A Prototype of Comfort

Years of user observation and video ethnography have shown that people are most productive when they can control the aesthetics, temperature, lighting and layout of their workspace. IBM, along with joint venture partner, Steelcase, decided it was time to put this to the test and provide workers with an unprecedented level of control in managing and personalizing their individual workspaces.

Through a combination of technology and design, the prototype, dubbed "BlueSpace," has been designed to enhance productivity, increase collaboration among employees and improve space utilization.

This fully Internet-enabled "smart office" includes the following user-friendly elements:

A touch screen . Users can control their physical and virtual environments via this simple interface. Interactive icons allow users to adjust temperature, airflow and lighting to suit personal tastes.

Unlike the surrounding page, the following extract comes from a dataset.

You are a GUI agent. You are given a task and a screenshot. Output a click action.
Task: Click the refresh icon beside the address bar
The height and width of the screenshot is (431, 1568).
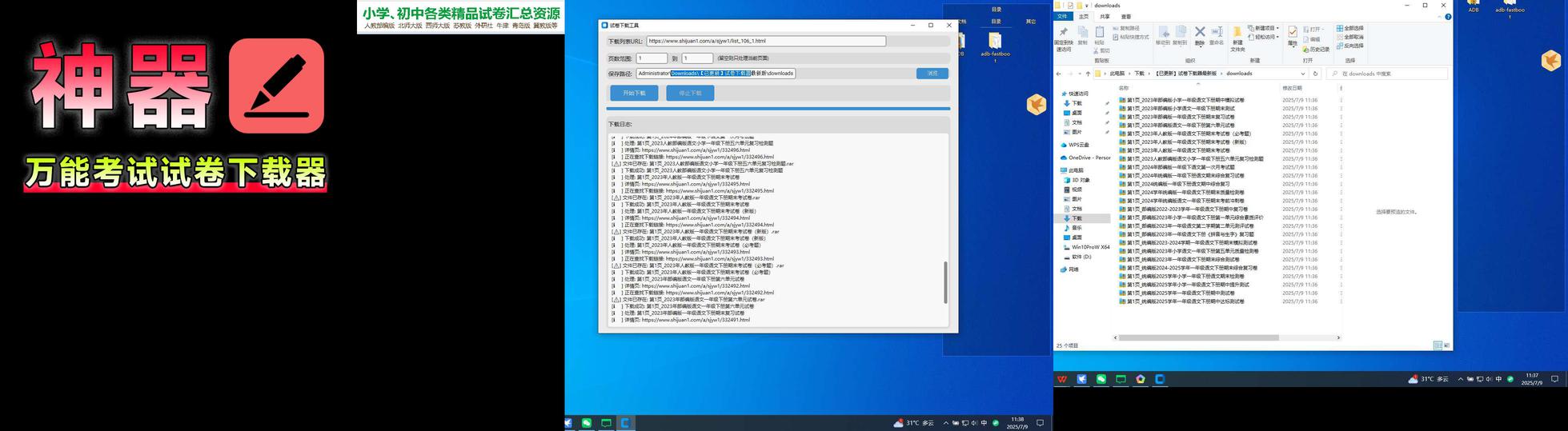pos(1315,74)
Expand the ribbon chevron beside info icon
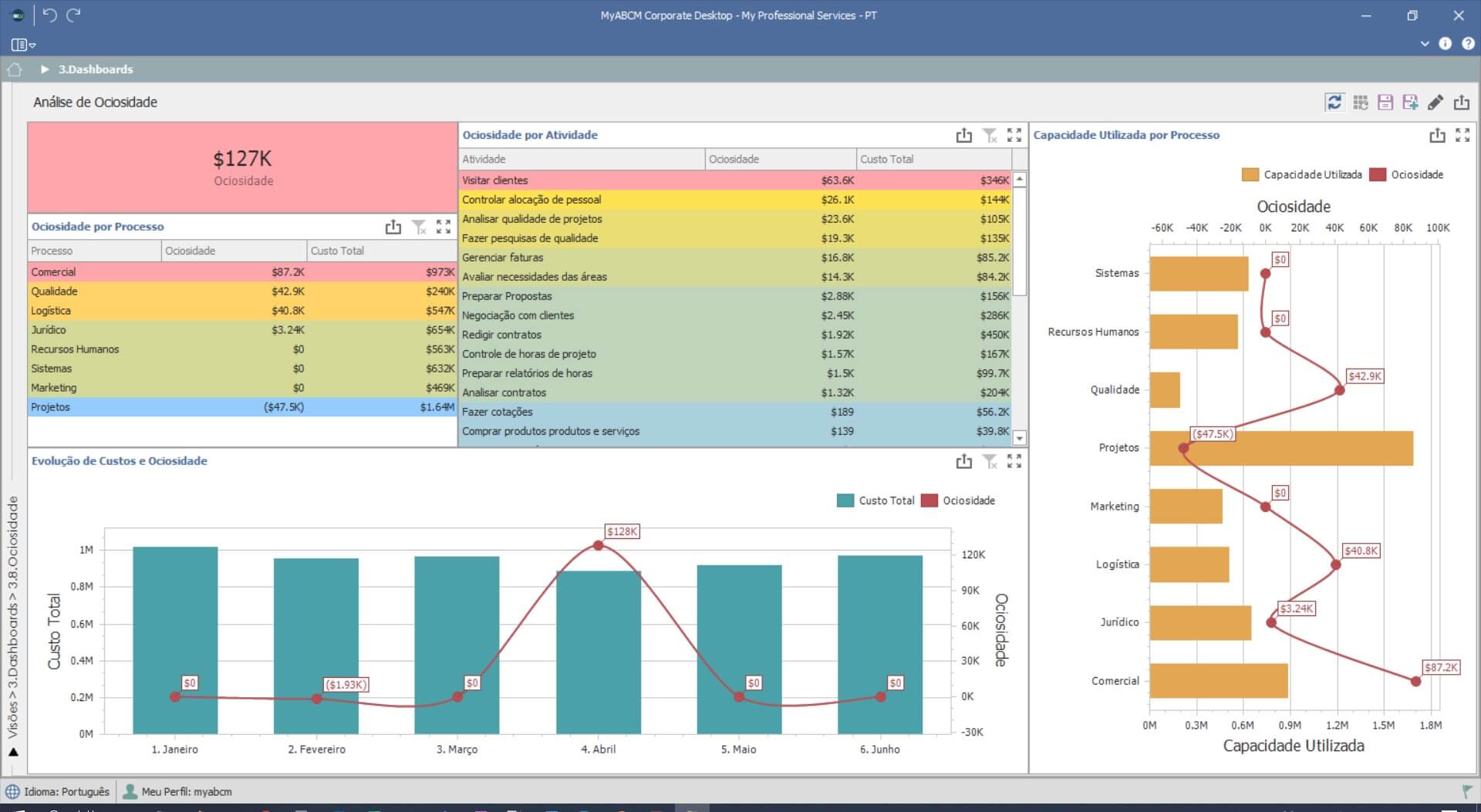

Users can also direct heat to cold feet, adjust humidity levels, increase the volume of white noise for acoustical privacy or modify task and ambient lighting.

In addition, individuals can program and save their environmental preferences to correspond to a transmitter on their name badges. When each worker enters their work environment, the transmitter recognizes the individual and automatically adjusts the HVAC and lighting to reflect that individual's preferences.

Mobile computer monitors . A moving rail replaces fixed computer monitor screens with two monitor screens mounted on a support arm. The arm can travel the full length of the workspace and twist 270 degrees in any direction. This allows users to be positioned anywhere in the workspace while maintaining complete monitor access.

Everywhere computer display . This technology allows information to be projected onto any surface—transforming walls, floors and desktops into interactive displays. Wireless, computer-processed sensing technologies permit touch sensitivity, allowing fingers to act as cursors. A guest badge in the office vicinity signals the display to cloak confidential information and project a generic image.

Virtual privacy . A moveable, L-shaped partial ceiling and wall panel act as a "technology totem" to provide on-demand privacy to the user. Blue, red or green lighting at the top of the threshold can alert colleagues when an employee is away, busy or accepting visitors. An integrated front panel display on the threshold can visually communicate information such as current projects and schedule.

This prototype—the office furniture equivalent of a concept car at an auto show—provides direction for the future development of highly effective, user-centered space that meets the needs of the increasingly collaborative, mobile and technology-dependent worker.

A History Lesson in Controls

Years before air-conditioning systems became so highly evolved and complex, a typical office air-handling installation involved units with a constant-speed fan. The design capacity was the airflow required at peak load.

Overall office space temperature was maintained by modulating the flow of chilled or hot water through the air handler's coils, or by staging the compressors if refrigerant coils were used.

As time went on, many AC systems remained rather basic, particularly for small offices, or in cases where first cost was a prime consideration. Enhancements to constant volume systems included local reheat, dual ducts, multi-zone units and induction units.

The water-source heat pump was also an important breakthrough, enabling one thermostat to control large areas, but still allowing individual control via a number of small constant-volume units. Despite its reasonable cost, the drawback of the system was that maintenance had to be performed in the office space, rather than on the roof or in the mechanical room.

With the advent of the variable-air-volume technology came many benefits, but also a greater need for more complex control systems.

Fortunately, the availability of reasonably priced, zone-control devices, air-handling unit flow modulation controls and zone airflow regulating devices, such as VAV boxes and fan-powered VAV boxes, paved the way for cost effective, efficient systems.